▶ _Text block_
[Start of section]

I am SM from Toronto. :)

I am so grateful to have found you. This is my first time here. I surfed in searching information on Ostomy belts (which I didn't even know existed until this morning), and found the comparison video that Eric posted.

I am not vegan, nor have I got an ostomy. This said, I am the partner (and future caregiver) of someone who was just diagnosed with rectal cancer. The doctors have suggested a 6-month colostomy bag following a surgery to remove the tumour, and as I predicted, my partner freaked out at the idea.

I came here looking for a comprehensive, non-scary resource of info to help him realize that life is worth living, ostomy bags are manageable, and there is no reason he can't continue doing the things he loves -- playing music, going out, working to work, etc.

Now the vegan piece -- my partner is vegetarian, and I was one for 14 years, but have stopped eating vegetarian. I am a big believer of natural healing and vegan eating as a means of healing from Cancer (combined with your medical treatments, as advised). Together, my partner and I are going to be moving to a plant-based/non-processed/no sugar diet. So that there is food related content on here is extra awesome!

[End of section]

▶ _Assignment_
Write out the post from "I came here" to "is extra awesome!", swapping "playing music" for "cooking meals". The records have no connection to the post.

▶ _Information supplied_
[Start of section]

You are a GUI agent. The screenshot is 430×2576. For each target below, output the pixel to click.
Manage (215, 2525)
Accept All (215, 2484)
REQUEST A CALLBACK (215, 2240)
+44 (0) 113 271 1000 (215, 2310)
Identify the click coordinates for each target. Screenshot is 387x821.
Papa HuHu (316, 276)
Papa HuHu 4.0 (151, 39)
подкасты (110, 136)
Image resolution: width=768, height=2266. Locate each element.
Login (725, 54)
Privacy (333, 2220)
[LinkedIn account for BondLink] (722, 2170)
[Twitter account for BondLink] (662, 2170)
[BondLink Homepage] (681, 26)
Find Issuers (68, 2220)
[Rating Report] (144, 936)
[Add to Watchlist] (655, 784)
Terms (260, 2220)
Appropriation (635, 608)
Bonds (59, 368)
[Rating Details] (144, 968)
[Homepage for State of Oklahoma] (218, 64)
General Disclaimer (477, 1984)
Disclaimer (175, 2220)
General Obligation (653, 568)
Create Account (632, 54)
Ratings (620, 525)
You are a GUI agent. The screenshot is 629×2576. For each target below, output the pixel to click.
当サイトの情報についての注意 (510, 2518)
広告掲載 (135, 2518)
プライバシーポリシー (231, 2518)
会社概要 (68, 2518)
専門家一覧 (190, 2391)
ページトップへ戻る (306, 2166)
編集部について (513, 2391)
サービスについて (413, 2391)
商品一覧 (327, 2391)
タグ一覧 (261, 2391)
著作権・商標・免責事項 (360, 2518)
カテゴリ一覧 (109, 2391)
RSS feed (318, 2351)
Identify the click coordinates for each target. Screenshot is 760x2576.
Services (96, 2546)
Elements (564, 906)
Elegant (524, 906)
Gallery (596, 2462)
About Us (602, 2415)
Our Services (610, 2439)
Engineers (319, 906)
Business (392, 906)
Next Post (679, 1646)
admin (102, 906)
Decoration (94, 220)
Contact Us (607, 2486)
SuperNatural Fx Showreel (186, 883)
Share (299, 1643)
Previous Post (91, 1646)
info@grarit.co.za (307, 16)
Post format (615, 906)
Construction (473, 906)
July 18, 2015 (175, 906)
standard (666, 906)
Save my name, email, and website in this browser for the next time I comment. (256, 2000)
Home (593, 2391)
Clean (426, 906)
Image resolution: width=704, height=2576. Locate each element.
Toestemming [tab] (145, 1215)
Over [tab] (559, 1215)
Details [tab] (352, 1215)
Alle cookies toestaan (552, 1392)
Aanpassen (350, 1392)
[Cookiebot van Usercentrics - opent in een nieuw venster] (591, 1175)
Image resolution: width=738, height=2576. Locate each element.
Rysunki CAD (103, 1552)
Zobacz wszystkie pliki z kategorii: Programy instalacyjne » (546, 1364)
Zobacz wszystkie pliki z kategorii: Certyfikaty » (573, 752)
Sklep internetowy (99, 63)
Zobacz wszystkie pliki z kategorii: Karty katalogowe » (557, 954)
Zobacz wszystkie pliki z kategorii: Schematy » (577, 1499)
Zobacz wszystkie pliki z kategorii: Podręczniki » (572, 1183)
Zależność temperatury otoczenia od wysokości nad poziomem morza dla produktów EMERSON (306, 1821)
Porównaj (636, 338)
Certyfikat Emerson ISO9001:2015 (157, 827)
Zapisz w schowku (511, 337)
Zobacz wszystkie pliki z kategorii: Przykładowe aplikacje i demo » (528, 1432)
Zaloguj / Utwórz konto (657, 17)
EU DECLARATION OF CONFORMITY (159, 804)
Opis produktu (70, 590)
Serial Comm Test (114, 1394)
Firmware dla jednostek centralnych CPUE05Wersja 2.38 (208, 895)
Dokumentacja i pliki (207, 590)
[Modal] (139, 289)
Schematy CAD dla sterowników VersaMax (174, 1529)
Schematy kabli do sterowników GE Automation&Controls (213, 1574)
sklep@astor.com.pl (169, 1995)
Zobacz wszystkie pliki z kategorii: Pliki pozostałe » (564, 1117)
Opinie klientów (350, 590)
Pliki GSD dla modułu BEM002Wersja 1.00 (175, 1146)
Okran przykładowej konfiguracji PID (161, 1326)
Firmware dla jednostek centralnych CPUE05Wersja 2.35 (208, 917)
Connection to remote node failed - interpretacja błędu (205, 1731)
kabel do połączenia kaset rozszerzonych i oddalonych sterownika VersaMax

[End of section]

▶ _Output for this exercise_
I came here looking for a comprehensive, non-scary resource of info to help him realize that life is worth living, ostomy bags are manageable, and there is no reason he can't continue doing the things he loves -- cooking meals, going out, working to work, etc.

Now the vegan piece -- my partner is vegetarian, and I was one for 14 years, but have stopped eating vegetarian. I am a big believer of natural healing and vegan eating as a means of healing from Cancer (combined with your medical treatments, as advised). Together, my partner and I are going to be moving to a plant-based/non-processed/no sugar diet. So that there is food related content on here is extra awesome!